_The task:_ Write out each of the lines below word for word, without the pictures.

_Stored data:_
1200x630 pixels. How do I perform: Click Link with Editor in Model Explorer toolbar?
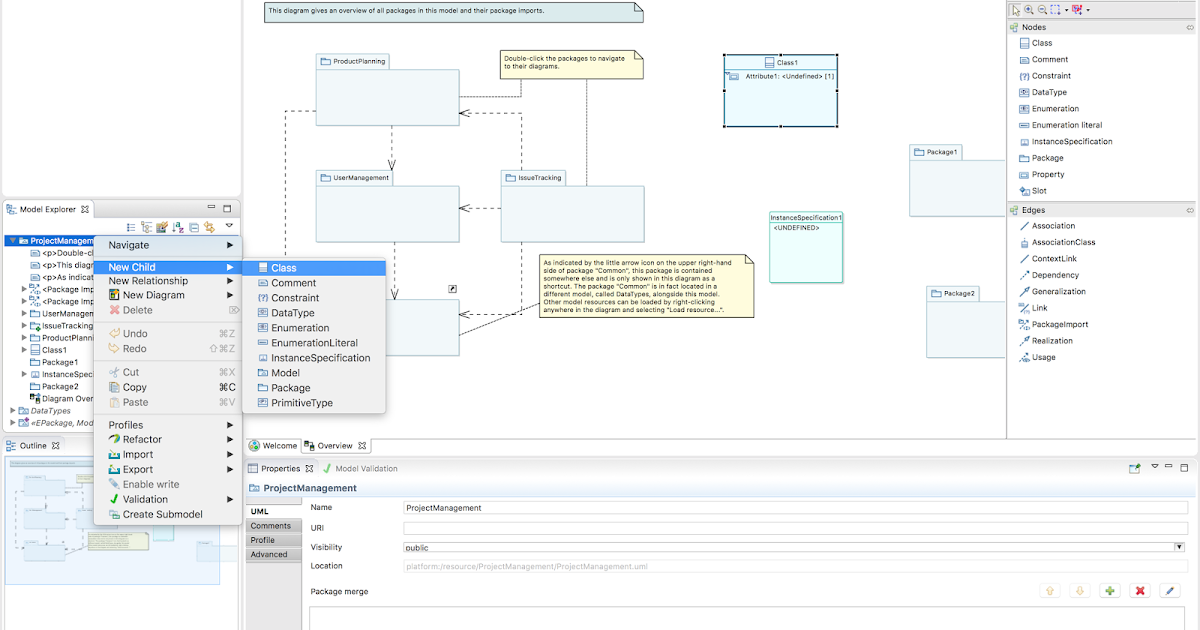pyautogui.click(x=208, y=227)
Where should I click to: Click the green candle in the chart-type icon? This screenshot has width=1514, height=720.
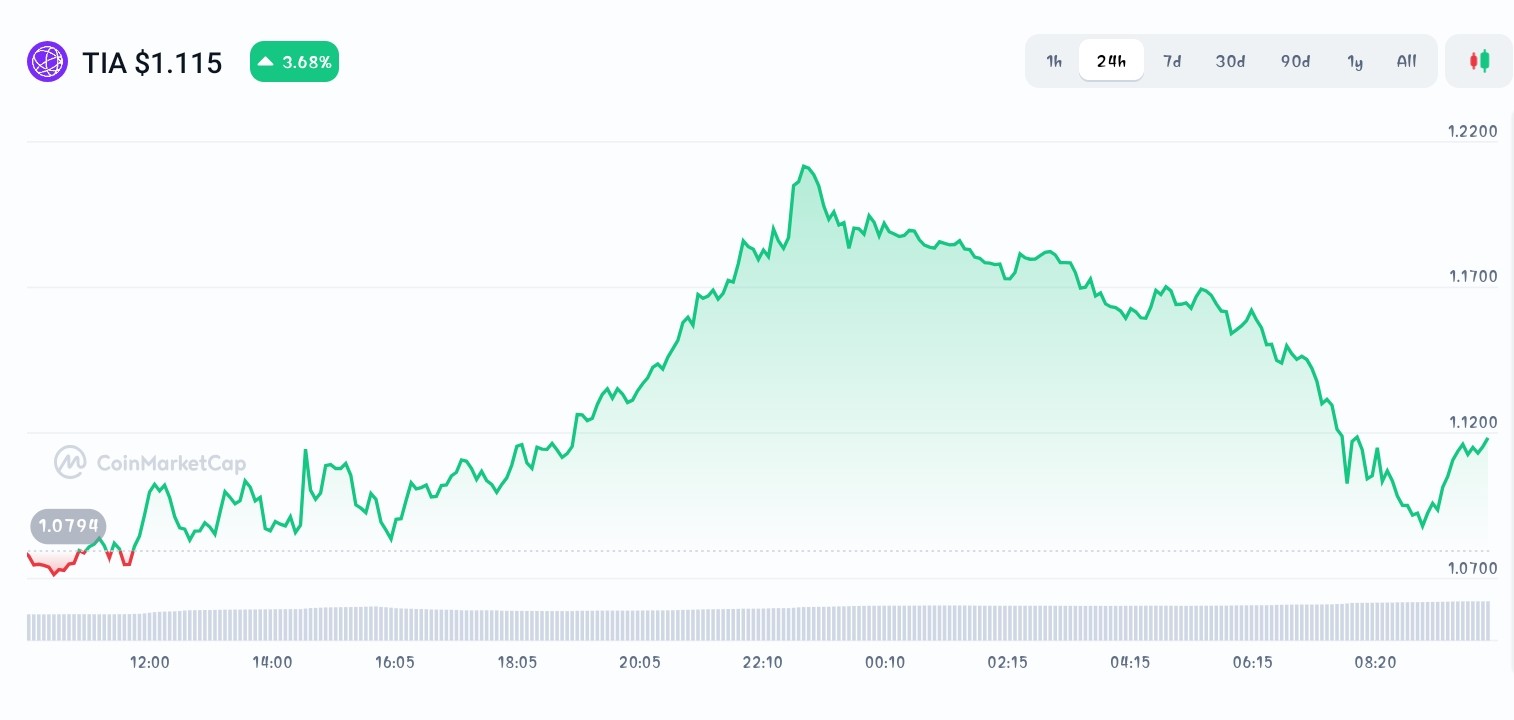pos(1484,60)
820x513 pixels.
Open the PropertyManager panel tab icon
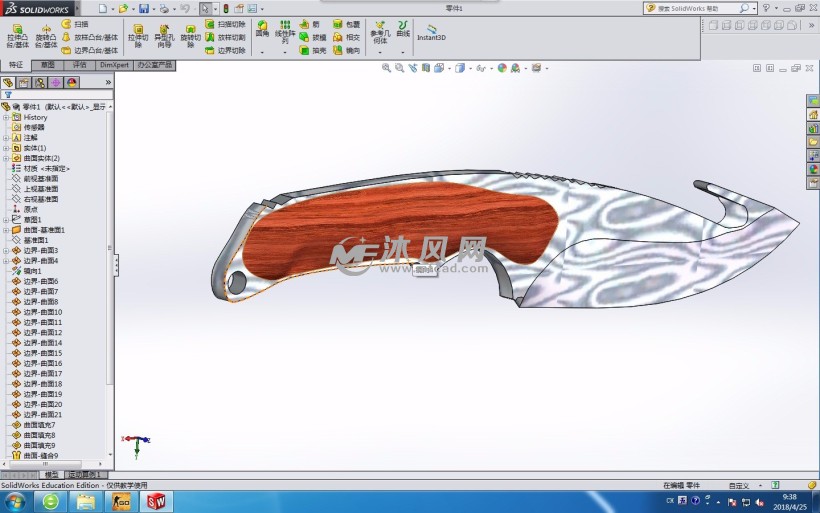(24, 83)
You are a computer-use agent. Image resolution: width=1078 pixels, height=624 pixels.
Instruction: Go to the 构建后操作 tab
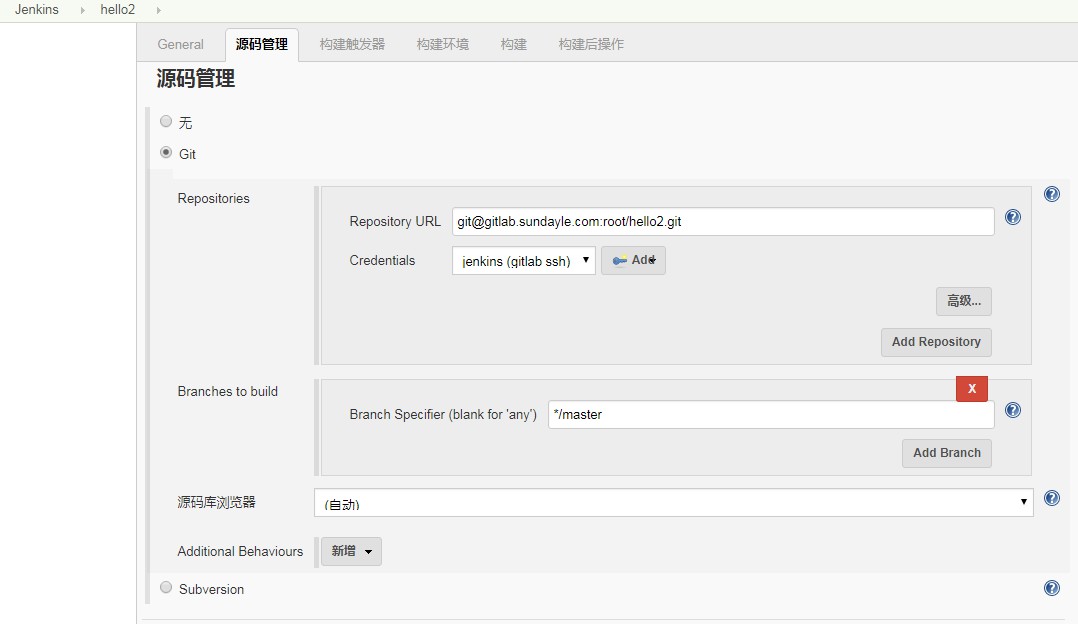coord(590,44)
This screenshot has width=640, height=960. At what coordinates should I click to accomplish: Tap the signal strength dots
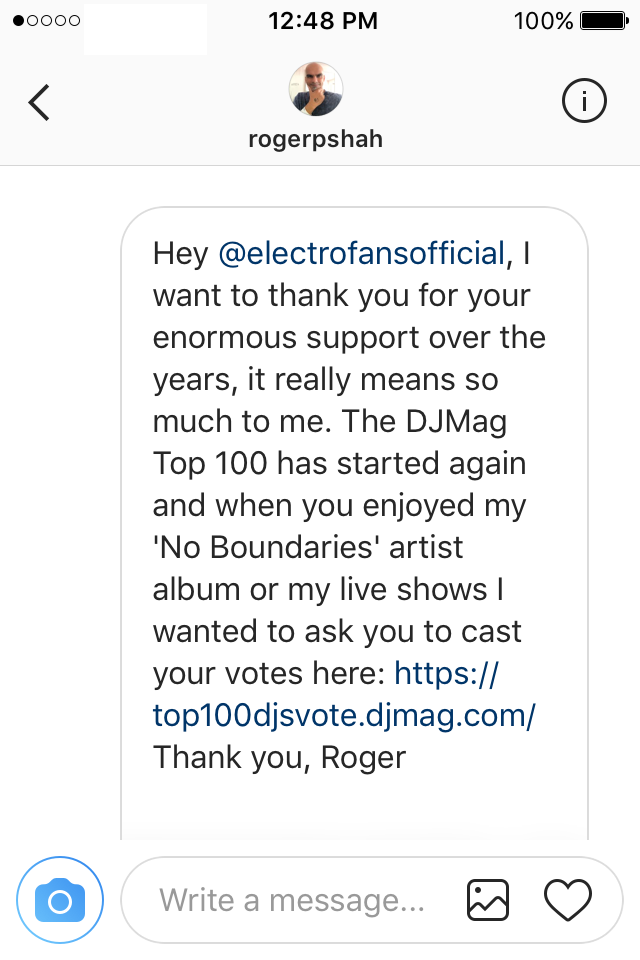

_Solution to this problem:_
1200x630 pixels. How do I perform: Click Link with Editor in Model Explorer toolbar?
pyautogui.click(x=208, y=227)
Where should I click to: Click the green candle in the chart-type icon? This screenshot has width=1514, height=720.
pos(1484,60)
820x513 pixels.
Open the PropertyManager panel tab icon
(24, 83)
You are a computer-use agent. Image resolution: width=1078 pixels, height=624 pixels.
Instruction: Go to the 构建后操作 tab
coord(590,44)
This screenshot has width=640, height=960. At what coordinates should I click to accomplish: Tap the signal strength dots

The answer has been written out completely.